Setting the control bit DISSDO (SPIxCON<11>) disables transmission at the SDOx pin. This allows the SPIx module to be configured for a receive only mode of operation. If the DISSDO bit is set, the SDOx pin will be controlled by the respective port function (input or output).
The module supports a very basic framed SPI protocol while operating in either master or slave modes. The following features are provided in the SPI module to support framed SPI modes:
The following two framed SPI modes are supported by the SPI module:
The framed SPI modes are supported in conjunction with the master and slave modes. The following four framed SPI configurations are available to the user: SPI master mode and frame master mode, SPI master mode and frame slave mode, SPI slave mode and frame master mode, and SPI slave mode and frame slave mode. These four modes determine whether or not the SPIx module generates the serial clock and the frame synchronization pulse. Fig. 9-7 shows block diagram of the master and slave connection in master and frame slave mode.

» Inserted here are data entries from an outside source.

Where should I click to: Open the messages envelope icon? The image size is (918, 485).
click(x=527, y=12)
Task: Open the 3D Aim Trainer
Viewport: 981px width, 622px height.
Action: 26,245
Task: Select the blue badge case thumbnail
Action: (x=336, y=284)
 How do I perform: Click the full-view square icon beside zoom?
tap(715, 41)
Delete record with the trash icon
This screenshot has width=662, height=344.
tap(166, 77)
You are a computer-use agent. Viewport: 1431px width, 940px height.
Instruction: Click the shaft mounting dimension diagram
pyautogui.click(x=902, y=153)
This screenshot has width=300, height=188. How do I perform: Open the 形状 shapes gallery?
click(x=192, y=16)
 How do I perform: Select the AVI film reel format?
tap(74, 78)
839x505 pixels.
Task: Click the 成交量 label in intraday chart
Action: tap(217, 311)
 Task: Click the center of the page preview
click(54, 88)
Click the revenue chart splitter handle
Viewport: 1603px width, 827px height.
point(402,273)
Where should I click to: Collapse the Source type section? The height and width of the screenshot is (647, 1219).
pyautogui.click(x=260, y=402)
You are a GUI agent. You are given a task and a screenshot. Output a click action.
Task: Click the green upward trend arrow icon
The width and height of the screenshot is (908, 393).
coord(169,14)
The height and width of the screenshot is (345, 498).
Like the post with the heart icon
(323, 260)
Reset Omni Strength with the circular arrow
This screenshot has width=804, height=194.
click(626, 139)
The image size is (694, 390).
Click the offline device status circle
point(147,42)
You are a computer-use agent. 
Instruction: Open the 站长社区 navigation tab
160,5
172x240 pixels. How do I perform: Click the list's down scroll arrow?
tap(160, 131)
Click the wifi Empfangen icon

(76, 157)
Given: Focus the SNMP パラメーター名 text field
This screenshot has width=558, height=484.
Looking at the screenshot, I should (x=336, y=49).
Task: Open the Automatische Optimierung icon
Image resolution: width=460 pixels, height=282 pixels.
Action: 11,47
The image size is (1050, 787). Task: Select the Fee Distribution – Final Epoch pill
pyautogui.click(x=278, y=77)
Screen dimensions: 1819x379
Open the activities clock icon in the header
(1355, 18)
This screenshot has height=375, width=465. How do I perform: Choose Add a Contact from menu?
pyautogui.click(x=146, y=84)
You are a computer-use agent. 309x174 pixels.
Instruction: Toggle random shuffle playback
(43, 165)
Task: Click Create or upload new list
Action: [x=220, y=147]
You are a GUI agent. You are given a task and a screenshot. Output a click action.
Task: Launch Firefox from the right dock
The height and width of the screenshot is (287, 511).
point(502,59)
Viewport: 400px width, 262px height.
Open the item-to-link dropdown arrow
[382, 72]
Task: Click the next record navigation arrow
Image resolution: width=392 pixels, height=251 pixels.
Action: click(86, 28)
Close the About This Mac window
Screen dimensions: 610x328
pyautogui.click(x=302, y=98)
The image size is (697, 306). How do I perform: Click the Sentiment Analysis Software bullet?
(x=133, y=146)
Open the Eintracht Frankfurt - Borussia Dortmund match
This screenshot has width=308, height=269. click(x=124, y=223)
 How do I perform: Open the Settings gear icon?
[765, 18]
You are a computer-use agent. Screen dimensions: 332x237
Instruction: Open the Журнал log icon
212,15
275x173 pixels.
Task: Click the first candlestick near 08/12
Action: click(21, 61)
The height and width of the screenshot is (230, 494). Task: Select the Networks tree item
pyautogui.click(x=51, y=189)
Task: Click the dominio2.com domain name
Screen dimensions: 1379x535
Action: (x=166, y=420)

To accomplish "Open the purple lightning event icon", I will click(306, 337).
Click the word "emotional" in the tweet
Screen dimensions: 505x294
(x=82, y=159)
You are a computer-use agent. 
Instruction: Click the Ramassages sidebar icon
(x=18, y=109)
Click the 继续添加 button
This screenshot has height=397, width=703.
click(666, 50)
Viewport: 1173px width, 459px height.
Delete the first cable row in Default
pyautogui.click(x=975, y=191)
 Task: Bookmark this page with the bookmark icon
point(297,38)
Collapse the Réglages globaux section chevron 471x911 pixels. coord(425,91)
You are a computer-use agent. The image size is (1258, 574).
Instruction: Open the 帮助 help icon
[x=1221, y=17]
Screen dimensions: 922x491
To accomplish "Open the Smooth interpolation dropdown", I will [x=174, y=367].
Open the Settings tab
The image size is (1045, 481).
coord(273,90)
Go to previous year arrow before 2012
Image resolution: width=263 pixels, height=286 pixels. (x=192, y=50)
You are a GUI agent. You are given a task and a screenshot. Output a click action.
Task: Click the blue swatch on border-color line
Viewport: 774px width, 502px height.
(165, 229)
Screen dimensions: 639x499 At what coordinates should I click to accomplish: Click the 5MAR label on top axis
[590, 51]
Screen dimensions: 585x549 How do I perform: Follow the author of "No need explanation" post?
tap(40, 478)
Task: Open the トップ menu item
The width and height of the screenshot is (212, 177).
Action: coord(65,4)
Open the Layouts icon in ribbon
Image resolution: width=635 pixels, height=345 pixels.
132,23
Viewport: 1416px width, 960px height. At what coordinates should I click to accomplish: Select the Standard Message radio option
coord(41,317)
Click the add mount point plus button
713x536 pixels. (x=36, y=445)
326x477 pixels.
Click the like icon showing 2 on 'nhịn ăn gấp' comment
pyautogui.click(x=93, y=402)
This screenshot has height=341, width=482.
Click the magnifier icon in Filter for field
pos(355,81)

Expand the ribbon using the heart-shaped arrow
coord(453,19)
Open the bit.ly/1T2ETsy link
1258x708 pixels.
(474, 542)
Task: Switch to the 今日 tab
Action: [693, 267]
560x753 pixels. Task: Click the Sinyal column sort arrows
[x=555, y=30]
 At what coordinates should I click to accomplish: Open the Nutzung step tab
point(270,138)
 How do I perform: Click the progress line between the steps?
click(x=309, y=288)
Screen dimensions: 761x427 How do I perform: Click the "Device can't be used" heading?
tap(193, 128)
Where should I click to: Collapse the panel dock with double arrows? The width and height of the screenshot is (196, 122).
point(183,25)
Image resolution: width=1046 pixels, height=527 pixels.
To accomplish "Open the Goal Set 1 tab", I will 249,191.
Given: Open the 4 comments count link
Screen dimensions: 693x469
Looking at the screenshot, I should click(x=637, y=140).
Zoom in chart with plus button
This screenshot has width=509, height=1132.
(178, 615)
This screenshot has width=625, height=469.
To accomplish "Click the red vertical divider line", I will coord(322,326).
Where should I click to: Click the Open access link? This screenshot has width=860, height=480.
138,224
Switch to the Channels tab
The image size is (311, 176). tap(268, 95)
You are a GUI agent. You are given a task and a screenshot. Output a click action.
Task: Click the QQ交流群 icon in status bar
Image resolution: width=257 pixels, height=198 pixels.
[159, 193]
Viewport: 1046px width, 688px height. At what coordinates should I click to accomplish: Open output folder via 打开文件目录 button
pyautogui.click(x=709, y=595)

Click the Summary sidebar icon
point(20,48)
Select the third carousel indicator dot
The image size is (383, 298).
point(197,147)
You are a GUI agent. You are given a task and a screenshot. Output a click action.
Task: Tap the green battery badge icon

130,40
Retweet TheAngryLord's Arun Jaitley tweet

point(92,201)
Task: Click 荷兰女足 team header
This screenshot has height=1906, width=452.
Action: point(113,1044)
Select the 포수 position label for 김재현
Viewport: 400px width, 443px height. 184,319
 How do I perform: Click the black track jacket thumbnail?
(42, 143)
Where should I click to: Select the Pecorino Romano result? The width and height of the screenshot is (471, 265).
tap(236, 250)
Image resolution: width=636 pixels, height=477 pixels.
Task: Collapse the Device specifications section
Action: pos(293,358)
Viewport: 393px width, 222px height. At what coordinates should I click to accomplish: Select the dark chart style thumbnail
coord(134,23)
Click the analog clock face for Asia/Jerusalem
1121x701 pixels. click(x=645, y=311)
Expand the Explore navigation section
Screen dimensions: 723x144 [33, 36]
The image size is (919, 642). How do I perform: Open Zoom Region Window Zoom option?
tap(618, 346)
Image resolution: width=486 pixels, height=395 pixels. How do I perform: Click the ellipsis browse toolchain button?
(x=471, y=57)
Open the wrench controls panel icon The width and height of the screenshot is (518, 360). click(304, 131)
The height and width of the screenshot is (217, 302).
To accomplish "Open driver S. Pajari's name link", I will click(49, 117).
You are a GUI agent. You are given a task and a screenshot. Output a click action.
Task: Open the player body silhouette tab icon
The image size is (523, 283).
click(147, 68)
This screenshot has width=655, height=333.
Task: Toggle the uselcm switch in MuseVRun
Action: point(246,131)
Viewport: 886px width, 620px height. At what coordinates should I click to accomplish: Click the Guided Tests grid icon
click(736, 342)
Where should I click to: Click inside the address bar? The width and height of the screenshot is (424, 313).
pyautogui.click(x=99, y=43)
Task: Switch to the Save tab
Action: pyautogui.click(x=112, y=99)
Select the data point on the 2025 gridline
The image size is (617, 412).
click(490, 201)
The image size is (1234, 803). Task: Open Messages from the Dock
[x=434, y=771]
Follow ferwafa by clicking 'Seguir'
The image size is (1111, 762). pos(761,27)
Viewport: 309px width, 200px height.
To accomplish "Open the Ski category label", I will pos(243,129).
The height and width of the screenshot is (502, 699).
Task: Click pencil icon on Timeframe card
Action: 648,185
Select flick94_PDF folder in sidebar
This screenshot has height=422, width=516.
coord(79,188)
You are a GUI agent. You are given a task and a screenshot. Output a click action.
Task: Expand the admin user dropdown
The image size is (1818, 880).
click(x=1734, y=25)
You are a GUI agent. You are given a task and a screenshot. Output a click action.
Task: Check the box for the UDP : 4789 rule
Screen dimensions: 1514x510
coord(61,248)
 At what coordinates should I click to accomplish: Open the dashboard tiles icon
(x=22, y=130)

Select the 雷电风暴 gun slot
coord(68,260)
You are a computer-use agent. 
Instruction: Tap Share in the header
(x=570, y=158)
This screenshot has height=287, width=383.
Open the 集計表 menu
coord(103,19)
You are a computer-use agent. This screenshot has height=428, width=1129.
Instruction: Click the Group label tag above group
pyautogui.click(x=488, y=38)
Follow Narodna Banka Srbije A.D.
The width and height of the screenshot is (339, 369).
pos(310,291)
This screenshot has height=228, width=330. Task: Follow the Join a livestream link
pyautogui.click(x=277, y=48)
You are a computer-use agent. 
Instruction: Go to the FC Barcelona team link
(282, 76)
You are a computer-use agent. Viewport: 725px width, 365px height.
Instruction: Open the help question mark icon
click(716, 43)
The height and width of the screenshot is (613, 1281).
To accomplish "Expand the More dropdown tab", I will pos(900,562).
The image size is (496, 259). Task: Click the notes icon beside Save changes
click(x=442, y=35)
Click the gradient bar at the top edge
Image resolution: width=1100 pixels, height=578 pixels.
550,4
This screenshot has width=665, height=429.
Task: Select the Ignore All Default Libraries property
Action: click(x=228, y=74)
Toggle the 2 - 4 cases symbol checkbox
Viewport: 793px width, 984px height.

Fig. 9-7 Master and slave connection in master and frame slave mode
The SPI clock at the SCKx pin is controlled by the FRMEN (SPIxCON<14>) and MSTEN (SPIxCON<5>) control bits. When FRMEN (SPIxCON<14>)=1 and MSTEN (SPIxCON<5>)=1, the SCKx pin becomes an output and the SPI clock at SCKx becomes a free running clock, i.e. it will exists irrespective of whether the module is transmitting data or waiting. This mode is intended for the master devices. When FRMEN (SPIxCON<14>)=1 and MSTEN (SPIxCON<5>)=0, the SCKx pin becomes an input pin. This mode is intended for the slave devices.
The polarity of the clock pulse is selected by the CKP (SPIxCON<6>) control bit. The CKE (SPIxCON<8>) control bit is not used for the framed SPI modes and should be cleared by the user software. When CKP (SPIxCON<6>)=0, the frame synchronization pulse output and the SDOx output change on the rising edge of the clock pulses at the SCKx pin. Input data are sampled at the SDOx input pin on the falling edge of the SPI clock pulses at the SCKx pin.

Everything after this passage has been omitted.